Open ebhardjan opened 6 years ago

ebhardjan commented 6 years ago

One of the main questions of the professors was: "Why are the dots so spread for larger formulas?"

We should be able to answer that question in a "scientific" way, i.e. something like this: "The formula on the top of the plot is very difficult to solve, the dpll algorithm needs to make 25 branching steps until it is able to solve the formula. On the other hand the formula on the bottom is very easy to solve, the dpll algorithm doesn't need to branch at all".

We should come up with a numerical representation of the difficulty of a formula, one suggestion (used above) is to use the maximal branching depth until a solution is found or unsat is proven. Note that that does not mean we can just count the number of "branches" taken during an execution, we need to associate true and false branches on the same variable and count them as one. Effectively we need to find the depth of the tree. But counting the number of branches in total would also be a metric, it would tell us how "bad" the decisions that our algorithm made are. I would suggest we do both...
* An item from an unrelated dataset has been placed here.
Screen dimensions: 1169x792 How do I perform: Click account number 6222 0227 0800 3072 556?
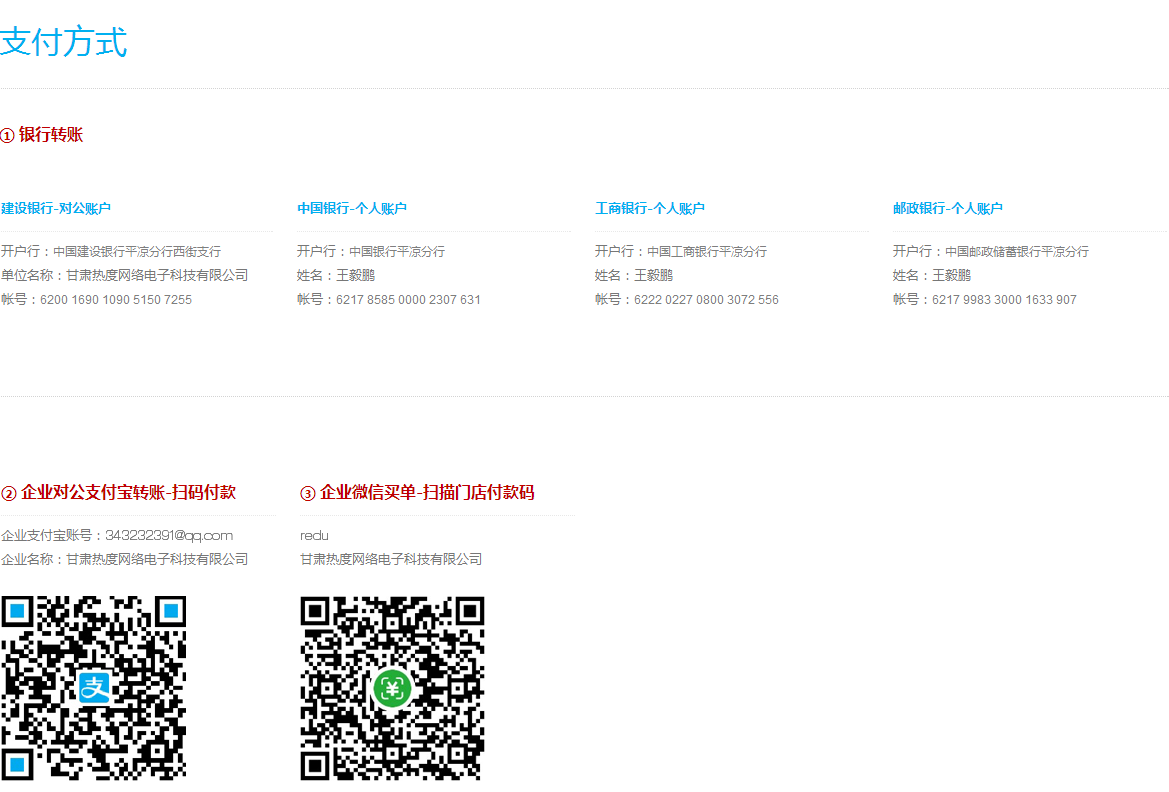tap(706, 300)
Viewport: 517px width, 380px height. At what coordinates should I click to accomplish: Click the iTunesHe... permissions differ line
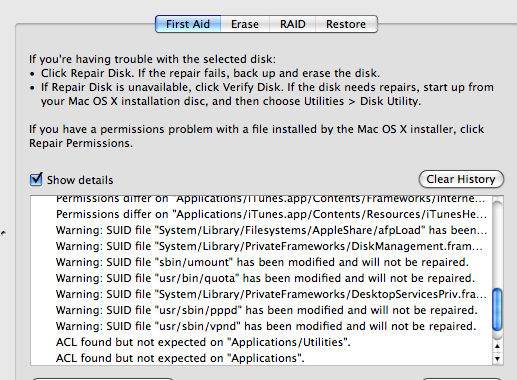tap(271, 214)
A good starting point is to change the stderr output in dpll.cpp such that we record the necessary information. We could then create a python script that reads the stderr output and comes up with the branching depth and the overall number of taken branches.

I suggest that we just do it on the sequential version, as it will be identical to the parallel one (this is a property of the cnf formula).

ebhardjan commented 6 years ago

dpll In this example the branching depth would be 2, and the number of taken branches is 4.